# Vacationing in Bangkok for 2 months, need housing advice!



## Nomad25 (Sep 19, 2014)

Hello Guys & Gals,

I am looking to do an extended vacation with a tourist visa for 60 days and wanted to know the best way for me to find housing for about $300-400 USD/month, or 10,000 - 12,800 THB/month.

I would like to be near Sukhumvit Road. I am a 29 year old male so would like to be near the city. Doesn't have to be on the road, don't mind being off the main road just as long as there is decent transportation options.

Does this seem possible? Do apartments even offer short term 2 month leases?

Any websites I can start my search with?

Any help is appreciated! Thank you!


----------



## Lostinisaan (Sep 19, 2014)

I'd check if Nana hotel will make you a good deal to stay there. A great location, swimming pool and fantastic breakfast.
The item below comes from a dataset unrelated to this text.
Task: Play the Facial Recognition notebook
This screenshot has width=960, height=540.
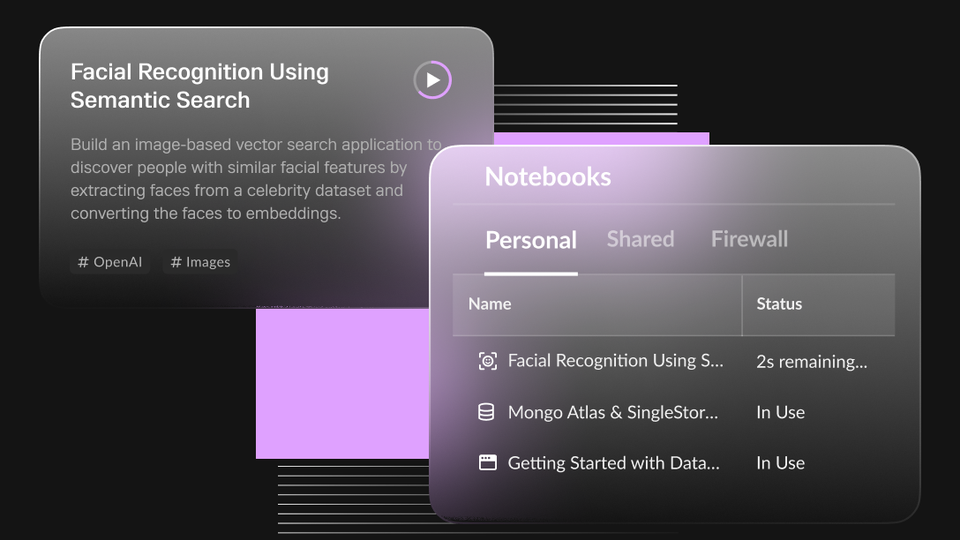Action: pos(432,80)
It's not high season, so nothing is impossible. Good luck.


----------



## mamasue (Oct 7, 2008)

Are you looking in Bangkok? (There are several Sukhumvit Roads in Thailand.)

Nana is a horrible area unless you want to hang out in bars with Thai prostitutes and ladyboys all day and night.

Further down Sukhumvit Road is better... there are some nice serviced apartments around Sukhumvit soi 20/22 and you should be able to get a decent deal.

The best thing about the Sukhumvit area is that you're never more than a few minutes away from the Skytrain, or a 7-11.


----------



## Oneman (Aug 23, 2009)

mamasue said:


> Nana is a horrible area unless you want to hang out in bars with Thai prostitutes and ladyboys all day and night.


I second that opinion -- Nana is a terrible slum.
Nana = Sukhumvit #4.

Around Sukhumvit #20+ is much better, but past Sukhumvit 24 (Emporium) it changes to "Little Japan" (Whites are tolerated in that area, but just barely. I used to live nearby).

Yes, many apartments offer short-term leases. Two months is easily found. Two weeks, two days, even two hours -- it's all available in Bangkok.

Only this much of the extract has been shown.